August 29, 2007

Investigating File Deletion from Windows File Servers - Part I

I have found myself in this situation a few times now: some critical files disappear from a file server and I am tasked to find out how it happened.

Sometimes I was able to solve the mistery, but other times I couldn't. The most important factor is the information available for me to investigate. Give me a full network trace of the server's traffic and lots of auditing information in the system's logs and I'll tell you that the chances of success are pretty high. Take away any of these elements and things become much more difficult.

Possible causes for important files 'magically' disappearing from a Windows file server are almost infinite. Just to name a few, it could be a bug in the operating system (I haven't seen this kind of bug in many years, but it's certainly possible), malicious software running in the server (this I've seen much more often), or a malicious system administrator or user error (even more often).

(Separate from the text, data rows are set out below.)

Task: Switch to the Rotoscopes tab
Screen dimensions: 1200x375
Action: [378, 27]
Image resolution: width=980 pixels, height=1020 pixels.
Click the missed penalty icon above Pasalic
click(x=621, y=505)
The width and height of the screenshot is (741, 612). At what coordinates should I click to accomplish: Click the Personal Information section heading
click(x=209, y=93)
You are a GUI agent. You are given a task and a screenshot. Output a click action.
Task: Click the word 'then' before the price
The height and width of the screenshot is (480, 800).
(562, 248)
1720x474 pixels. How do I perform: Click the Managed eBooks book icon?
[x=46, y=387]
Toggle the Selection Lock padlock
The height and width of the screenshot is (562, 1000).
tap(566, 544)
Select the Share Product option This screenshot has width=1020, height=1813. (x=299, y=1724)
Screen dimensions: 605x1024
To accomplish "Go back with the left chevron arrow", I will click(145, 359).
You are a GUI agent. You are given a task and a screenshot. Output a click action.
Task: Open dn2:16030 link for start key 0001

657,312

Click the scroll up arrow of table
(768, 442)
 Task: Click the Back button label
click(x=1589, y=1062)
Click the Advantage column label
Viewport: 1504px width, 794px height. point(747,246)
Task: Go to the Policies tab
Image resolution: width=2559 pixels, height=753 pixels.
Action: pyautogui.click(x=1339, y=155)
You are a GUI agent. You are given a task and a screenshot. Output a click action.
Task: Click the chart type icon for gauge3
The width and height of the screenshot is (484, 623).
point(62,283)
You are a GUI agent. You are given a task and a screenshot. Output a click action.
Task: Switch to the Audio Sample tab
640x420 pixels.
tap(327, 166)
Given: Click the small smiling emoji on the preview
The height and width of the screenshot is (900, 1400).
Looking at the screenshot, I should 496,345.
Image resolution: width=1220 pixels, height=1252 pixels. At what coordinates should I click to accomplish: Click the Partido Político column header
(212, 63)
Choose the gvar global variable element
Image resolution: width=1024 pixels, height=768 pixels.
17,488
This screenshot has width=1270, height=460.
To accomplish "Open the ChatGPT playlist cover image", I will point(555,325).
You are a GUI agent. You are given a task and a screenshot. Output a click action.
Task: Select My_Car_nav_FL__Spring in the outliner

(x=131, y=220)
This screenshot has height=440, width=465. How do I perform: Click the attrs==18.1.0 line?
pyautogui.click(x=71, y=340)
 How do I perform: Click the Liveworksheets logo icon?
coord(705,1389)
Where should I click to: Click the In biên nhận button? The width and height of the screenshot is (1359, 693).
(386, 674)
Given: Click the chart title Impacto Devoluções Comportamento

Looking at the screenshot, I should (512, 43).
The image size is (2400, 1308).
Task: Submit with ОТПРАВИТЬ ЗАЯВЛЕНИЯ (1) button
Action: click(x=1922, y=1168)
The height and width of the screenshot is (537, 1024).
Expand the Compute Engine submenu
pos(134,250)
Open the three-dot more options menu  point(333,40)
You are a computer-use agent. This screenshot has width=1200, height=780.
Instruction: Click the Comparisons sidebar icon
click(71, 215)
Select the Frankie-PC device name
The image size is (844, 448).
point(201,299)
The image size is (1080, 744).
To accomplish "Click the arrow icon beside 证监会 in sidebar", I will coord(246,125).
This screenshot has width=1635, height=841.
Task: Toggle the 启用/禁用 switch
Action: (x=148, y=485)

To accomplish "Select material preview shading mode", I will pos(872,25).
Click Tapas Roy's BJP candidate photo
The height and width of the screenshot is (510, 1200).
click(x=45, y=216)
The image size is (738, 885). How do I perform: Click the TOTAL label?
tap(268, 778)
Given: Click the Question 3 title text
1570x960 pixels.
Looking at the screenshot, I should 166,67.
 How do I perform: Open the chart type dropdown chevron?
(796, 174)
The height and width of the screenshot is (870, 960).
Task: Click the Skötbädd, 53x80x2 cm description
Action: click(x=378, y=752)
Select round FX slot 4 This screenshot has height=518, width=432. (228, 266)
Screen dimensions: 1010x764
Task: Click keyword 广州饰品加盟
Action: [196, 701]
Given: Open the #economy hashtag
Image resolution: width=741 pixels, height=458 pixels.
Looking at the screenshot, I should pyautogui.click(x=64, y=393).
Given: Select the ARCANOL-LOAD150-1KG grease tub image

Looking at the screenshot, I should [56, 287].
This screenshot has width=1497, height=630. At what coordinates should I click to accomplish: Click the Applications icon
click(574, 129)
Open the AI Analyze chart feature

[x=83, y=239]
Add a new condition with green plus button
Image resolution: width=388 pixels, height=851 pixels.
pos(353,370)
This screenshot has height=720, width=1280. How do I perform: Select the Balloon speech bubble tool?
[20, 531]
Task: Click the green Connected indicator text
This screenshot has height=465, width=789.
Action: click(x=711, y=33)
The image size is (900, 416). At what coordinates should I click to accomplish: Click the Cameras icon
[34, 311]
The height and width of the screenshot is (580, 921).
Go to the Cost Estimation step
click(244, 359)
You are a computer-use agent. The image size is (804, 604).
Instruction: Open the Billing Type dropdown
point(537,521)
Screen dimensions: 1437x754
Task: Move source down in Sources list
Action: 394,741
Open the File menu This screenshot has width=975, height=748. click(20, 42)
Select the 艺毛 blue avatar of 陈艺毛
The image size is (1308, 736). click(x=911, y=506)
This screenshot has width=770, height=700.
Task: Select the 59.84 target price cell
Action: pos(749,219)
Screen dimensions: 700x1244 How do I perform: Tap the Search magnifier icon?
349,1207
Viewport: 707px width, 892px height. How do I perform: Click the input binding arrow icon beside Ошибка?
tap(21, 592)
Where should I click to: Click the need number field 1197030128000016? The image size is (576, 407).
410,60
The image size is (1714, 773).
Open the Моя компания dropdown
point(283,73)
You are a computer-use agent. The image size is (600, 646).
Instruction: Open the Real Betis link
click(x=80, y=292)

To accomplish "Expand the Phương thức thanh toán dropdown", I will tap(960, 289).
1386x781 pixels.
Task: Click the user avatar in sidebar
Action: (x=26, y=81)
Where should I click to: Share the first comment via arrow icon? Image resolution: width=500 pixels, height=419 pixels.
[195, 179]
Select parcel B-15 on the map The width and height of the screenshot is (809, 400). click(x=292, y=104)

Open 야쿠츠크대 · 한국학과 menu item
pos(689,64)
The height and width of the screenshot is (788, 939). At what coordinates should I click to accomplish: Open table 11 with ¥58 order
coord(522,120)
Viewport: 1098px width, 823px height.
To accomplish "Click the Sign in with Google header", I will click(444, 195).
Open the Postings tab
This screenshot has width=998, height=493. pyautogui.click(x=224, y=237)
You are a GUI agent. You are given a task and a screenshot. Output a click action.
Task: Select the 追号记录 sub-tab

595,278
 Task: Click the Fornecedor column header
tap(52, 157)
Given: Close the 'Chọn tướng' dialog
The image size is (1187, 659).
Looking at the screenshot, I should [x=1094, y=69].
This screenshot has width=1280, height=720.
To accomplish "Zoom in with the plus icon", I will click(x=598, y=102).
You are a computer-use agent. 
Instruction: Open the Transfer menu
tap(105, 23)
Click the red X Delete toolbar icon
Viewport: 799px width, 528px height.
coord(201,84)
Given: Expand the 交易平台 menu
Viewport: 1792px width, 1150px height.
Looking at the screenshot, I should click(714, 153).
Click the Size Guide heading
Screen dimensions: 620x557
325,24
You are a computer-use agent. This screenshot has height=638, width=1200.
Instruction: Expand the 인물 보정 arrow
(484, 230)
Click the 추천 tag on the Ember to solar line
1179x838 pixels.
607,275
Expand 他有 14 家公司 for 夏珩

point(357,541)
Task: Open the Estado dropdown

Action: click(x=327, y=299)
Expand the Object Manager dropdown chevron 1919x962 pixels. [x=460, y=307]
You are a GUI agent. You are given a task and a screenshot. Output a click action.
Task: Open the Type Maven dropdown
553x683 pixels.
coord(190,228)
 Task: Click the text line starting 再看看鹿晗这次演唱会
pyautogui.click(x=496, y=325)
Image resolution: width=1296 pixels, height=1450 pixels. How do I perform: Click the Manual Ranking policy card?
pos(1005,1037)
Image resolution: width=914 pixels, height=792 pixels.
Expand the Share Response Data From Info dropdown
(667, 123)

Yet another possibility is that someone with valid authentication credentials (e.g. username and password) accessed the folder containing the files through the network using the normal Windows file sharing protocol (SMB/CIFS) and simply deleted them, intentionally or unintentionally. This is the case that I'll be analyzing in detail in this series of articles.

So, how far could you go into finding out who, when, how, and from where removed the files if all you had was a network trace? And if you didn't have a network trace but you had system logs? Do you want to try?

Let us start with the network trace. Here you can find a network capture file, in pcap format (tcpdump, wireshark, etc.) obtained in a lab environment simulating the deletion of some files from a file server. The lab network was just a single Ethernet segment with two systems: a Windows XP (client) and a Windows Server 2003 (server).

If you want to play around with it, (just for fun and the learning experience, no prizes this time, sorry) you can try to find the answers to the following questions:

Q1 - How many files were deleted?
Q2 - When?
Q3 - How?
Q4 - Who did it?
Q5 - From where?

In the next article in this series I'll be showing how to obtain the answers to these questions from the network capture file provided. So, stay tuned!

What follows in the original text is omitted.